WHAT IS REQUIRED >> Rewrite the records below as a numbered list, one line per item, dropping any blank lines.

SOURCE RECORDS >>

- - - - - - -

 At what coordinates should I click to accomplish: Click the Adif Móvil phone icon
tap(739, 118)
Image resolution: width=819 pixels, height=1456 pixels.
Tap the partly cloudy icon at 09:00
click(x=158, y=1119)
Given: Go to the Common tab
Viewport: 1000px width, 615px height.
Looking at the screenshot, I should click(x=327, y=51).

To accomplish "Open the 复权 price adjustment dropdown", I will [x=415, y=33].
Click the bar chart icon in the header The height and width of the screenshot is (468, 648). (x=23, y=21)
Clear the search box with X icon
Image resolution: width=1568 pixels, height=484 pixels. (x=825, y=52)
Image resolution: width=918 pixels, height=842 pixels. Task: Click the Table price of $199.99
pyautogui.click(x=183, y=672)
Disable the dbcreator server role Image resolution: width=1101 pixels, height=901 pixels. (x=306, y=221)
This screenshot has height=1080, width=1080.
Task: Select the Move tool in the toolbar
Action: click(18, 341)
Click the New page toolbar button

- - - - - - -

TASK SOLUTION >>
1.  At what coordinates should I click to accomplish: Click the Adif Móvil phone icon
2. tap(739, 118)
3. Image resolution: width=819 pixels, height=1456 pixels.
4. Tap the partly cloudy icon at 09:00
5. click(x=158, y=1119)
6. Given: Go to the Common tab
7. Viewport: 1000px width, 615px height.
8. Looking at the screenshot, I should click(x=327, y=51).
9. To accomplish "Open the 复权 price adjustment dropdown", I will [x=415, y=33].
10. Click the bar chart icon in the header The height and width of the screenshot is (468, 648). (x=23, y=21)
11. Clear the search box with X icon
12. Image resolution: width=1568 pixels, height=484 pixels. (x=825, y=52)
13. Image resolution: width=918 pixels, height=842 pixels. Task: Click the Table price of $199.99
14. pyautogui.click(x=183, y=672)
15. Disable the dbcreator server role Image resolution: width=1101 pixels, height=901 pixels. (x=306, y=221)
16. This screenshot has height=1080, width=1080.
17. Task: Select the Move tool in the toolbar
18. Action: click(18, 341)
19. Click the New page toolbar button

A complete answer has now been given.